*GIVEN EXERCISE:*
Write out each of the lines below without changing anything in them.

*TASK DATA:*
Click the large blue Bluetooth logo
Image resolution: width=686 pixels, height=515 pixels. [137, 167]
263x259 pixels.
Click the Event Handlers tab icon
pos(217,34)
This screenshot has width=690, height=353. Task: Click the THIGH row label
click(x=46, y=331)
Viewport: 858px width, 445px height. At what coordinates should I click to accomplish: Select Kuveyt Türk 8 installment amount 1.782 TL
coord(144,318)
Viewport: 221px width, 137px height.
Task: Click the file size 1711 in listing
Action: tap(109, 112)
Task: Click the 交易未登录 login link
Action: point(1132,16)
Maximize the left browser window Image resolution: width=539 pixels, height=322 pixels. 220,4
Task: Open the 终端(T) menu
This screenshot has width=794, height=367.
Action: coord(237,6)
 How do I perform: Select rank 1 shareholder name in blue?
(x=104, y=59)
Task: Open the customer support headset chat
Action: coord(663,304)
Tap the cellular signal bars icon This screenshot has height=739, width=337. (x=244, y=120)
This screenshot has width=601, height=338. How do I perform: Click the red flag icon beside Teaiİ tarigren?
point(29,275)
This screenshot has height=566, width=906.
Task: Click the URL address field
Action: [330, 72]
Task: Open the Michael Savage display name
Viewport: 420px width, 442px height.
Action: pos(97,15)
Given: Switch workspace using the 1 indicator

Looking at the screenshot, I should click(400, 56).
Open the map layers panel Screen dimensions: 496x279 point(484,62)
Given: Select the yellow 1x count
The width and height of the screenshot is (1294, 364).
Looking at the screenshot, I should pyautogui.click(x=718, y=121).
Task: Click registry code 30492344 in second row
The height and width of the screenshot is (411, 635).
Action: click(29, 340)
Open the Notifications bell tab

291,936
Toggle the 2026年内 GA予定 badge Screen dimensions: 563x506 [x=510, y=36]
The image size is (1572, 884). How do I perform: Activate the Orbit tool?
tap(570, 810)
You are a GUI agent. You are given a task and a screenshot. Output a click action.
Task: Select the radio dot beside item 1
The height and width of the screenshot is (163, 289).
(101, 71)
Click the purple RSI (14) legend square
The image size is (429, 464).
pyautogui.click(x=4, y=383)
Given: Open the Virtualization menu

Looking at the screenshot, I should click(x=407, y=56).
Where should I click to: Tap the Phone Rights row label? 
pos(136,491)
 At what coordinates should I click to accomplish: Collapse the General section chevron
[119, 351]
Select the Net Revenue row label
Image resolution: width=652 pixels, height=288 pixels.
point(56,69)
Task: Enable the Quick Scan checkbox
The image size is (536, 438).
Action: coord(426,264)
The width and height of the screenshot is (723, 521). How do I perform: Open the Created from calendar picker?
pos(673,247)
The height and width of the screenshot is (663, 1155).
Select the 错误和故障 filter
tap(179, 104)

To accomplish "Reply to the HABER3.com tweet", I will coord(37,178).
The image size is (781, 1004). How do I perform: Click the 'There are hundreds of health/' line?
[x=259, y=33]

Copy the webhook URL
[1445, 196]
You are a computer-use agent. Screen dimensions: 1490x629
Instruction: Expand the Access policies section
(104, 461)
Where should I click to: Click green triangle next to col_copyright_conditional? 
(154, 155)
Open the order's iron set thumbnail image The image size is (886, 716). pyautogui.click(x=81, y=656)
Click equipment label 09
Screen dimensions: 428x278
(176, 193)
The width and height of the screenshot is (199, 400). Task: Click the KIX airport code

*OUTPUT:*
Click the large blue Bluetooth logo
Image resolution: width=686 pixels, height=515 pixels. [137, 167]
263x259 pixels.
Click the Event Handlers tab icon
pos(217,34)
This screenshot has width=690, height=353. Task: Click the THIGH row label
click(x=46, y=331)
Viewport: 858px width, 445px height. At what coordinates should I click to accomplish: Select Kuveyt Türk 8 installment amount 1.782 TL
coord(144,318)
Viewport: 221px width, 137px height.
Task: Click the file size 1711 in listing
Action: tap(109, 112)
Task: Click the 交易未登录 login link
Action: point(1132,16)
Maximize the left browser window Image resolution: width=539 pixels, height=322 pixels. 220,4
Task: Open the 终端(T) menu
This screenshot has width=794, height=367.
Action: coord(237,6)
 How do I perform: Select rank 1 shareholder name in blue?
(x=104, y=59)
Task: Open the customer support headset chat
Action: coord(663,304)
Tap the cellular signal bars icon This screenshot has height=739, width=337. (x=244, y=120)
This screenshot has width=601, height=338. How do I perform: Click the red flag icon beside Teaiİ tarigren?
point(29,275)
This screenshot has height=566, width=906.
Task: Click the URL address field
Action: [330, 72]
Task: Open the Michael Savage display name
Viewport: 420px width, 442px height.
Action: pos(97,15)
Given: Switch workspace using the 1 indicator

Looking at the screenshot, I should click(400, 56).
Open the map layers panel Screen dimensions: 496x279 point(484,62)
Given: Select the yellow 1x count
The width and height of the screenshot is (1294, 364).
Looking at the screenshot, I should pyautogui.click(x=718, y=121).
Task: Click registry code 30492344 in second row
The height and width of the screenshot is (411, 635).
Action: click(29, 340)
Open the Notifications bell tab

291,936
Toggle the 2026年内 GA予定 badge Screen dimensions: 563x506 [x=510, y=36]
The image size is (1572, 884). How do I perform: Activate the Orbit tool?
tap(570, 810)
You are a GUI agent. You are given a task and a screenshot. Output a click action.
Task: Select the radio dot beside item 1
The height and width of the screenshot is (163, 289).
(101, 71)
Click the purple RSI (14) legend square
The image size is (429, 464).
pyautogui.click(x=4, y=383)
Given: Open the Virtualization menu

Looking at the screenshot, I should click(x=407, y=56).
Where should I click to: Tap the Phone Rights row label? 
pos(136,491)
 At what coordinates should I click to accomplish: Collapse the General section chevron
[119, 351]
Select the Net Revenue row label
Image resolution: width=652 pixels, height=288 pixels.
point(56,69)
Task: Enable the Quick Scan checkbox
The image size is (536, 438).
Action: coord(426,264)
The width and height of the screenshot is (723, 521). How do I perform: Open the Created from calendar picker?
pos(673,247)
The height and width of the screenshot is (663, 1155).
Select the 错误和故障 filter
tap(179, 104)

To accomplish "Reply to the HABER3.com tweet", I will coord(37,178).
The image size is (781, 1004). How do I perform: Click the 'There are hundreds of health/' line?
[x=259, y=33]

Copy the webhook URL
[1445, 196]
You are a computer-use agent. Screen dimensions: 1490x629
Instruction: Expand the Access policies section
(104, 461)
Where should I click to: Click green triangle next to col_copyright_conditional? 
(154, 155)
Open the order's iron set thumbnail image The image size is (886, 716). pyautogui.click(x=81, y=656)
Click equipment label 09
Screen dimensions: 428x278
(176, 193)
The width and height of the screenshot is (199, 400). Task: Click the KIX airport code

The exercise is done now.